Final adjustments to Japan's largest single mirror telescope, which sits atop 4,200-meter Mauna Kea, Hawaii, will be put off until December due to delays by an American contractor.

SUBARU, a project overseen by the National Astronomical Observatory, is part of a 40 billion yen project begun in 1991. The telescope, the lens of which is 8.3 meters in diameter, was originally scheduled to enter the final phase of instrument tests and adjustment this summer. This phase is known as "first light" because it is the first time that starlight passes through the lens.

"It's unfortunate, but Mitsubishi Electric Corp. contracted Contraves Inc. in Pittsburgh to polish the (primary) mirror, and they've been having administrative problems. ... They've changed names a few times," said Professor Hiroshi Karoji of the National Astronomical Observatory.

The news comes as a disappointment to Japanese astronomers who had flocked to the First Light Symposium in January 1996 and who are eagerly following the telescope's progress. However, local environmental and religious groups, which have criticized the project as a desecration of the sacred mountain of Mauna Kea and its shrine, are likely to applaud any signs of a delay.

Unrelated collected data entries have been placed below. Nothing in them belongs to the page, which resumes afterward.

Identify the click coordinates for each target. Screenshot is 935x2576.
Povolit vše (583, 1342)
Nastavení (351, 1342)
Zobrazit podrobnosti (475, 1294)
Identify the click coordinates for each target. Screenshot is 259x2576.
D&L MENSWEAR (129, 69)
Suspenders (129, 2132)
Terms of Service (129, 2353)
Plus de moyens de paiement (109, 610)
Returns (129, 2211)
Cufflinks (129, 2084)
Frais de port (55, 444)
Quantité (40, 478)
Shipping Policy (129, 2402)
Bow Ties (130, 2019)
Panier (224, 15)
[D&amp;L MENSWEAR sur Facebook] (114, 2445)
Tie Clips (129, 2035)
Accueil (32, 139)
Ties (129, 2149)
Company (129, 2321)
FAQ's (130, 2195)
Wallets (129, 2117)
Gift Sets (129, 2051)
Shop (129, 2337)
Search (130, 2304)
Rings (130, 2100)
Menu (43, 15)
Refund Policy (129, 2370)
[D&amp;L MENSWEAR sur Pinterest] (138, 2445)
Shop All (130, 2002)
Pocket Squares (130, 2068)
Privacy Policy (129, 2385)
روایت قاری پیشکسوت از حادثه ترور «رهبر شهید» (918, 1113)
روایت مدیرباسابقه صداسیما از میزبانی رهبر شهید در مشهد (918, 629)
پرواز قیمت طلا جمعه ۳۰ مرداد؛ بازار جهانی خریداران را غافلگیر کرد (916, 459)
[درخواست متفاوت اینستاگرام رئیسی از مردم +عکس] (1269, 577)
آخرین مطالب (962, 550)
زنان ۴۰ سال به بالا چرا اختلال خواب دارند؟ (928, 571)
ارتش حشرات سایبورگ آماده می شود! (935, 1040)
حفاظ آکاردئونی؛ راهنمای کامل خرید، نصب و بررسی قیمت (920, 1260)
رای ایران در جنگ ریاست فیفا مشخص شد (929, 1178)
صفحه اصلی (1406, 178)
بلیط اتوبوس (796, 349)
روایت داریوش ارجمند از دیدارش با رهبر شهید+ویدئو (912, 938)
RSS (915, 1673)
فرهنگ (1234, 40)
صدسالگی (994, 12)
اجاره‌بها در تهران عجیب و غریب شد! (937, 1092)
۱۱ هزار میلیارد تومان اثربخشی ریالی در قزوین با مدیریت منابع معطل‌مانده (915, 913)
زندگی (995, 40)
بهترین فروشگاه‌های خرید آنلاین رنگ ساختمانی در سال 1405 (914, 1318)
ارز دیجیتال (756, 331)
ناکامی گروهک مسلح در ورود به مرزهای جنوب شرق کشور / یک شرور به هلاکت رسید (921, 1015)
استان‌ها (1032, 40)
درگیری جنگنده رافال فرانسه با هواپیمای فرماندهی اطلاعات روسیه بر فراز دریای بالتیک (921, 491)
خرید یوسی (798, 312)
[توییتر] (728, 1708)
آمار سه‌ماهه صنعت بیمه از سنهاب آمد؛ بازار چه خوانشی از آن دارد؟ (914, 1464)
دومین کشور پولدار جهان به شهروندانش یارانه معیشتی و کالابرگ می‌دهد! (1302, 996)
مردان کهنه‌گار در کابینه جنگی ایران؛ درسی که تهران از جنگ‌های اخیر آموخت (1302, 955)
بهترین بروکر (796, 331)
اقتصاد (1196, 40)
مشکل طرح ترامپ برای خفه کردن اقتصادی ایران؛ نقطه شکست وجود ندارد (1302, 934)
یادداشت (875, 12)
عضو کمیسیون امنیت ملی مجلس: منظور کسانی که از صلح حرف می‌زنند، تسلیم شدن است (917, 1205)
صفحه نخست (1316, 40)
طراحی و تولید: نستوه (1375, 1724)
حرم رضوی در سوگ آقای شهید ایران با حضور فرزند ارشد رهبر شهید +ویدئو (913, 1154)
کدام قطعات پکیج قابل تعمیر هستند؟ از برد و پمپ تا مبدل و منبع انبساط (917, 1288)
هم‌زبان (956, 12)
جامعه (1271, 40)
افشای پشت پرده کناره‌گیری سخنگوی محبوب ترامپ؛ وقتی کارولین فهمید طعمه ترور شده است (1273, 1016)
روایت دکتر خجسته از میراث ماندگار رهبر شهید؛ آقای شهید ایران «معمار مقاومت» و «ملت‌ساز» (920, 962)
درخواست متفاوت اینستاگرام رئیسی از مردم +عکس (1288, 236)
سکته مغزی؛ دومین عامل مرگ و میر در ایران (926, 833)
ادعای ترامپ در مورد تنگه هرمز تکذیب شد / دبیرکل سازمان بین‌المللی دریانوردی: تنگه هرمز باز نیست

Named after the Japanese name for the star cluster Pleiades, SUBARU marks a leap in astronomy in Japan, whose largest telescope to date has a 1.5-meter lens.

"The delay will not affect the overall schedule," Karoji said. "Different universities have time on the telescope starting in March 2000. The start of observations is inflexible. "It just means all the adjustments will have to be made in a shorter period of time, that's all," he said.

SUBARU will operate in conjunction with the Hawaii Facility of the National Observatory, established in April 1997 at Science Park, University of Hawaii in Hilo as the first Japanese government research institution built outside Japan.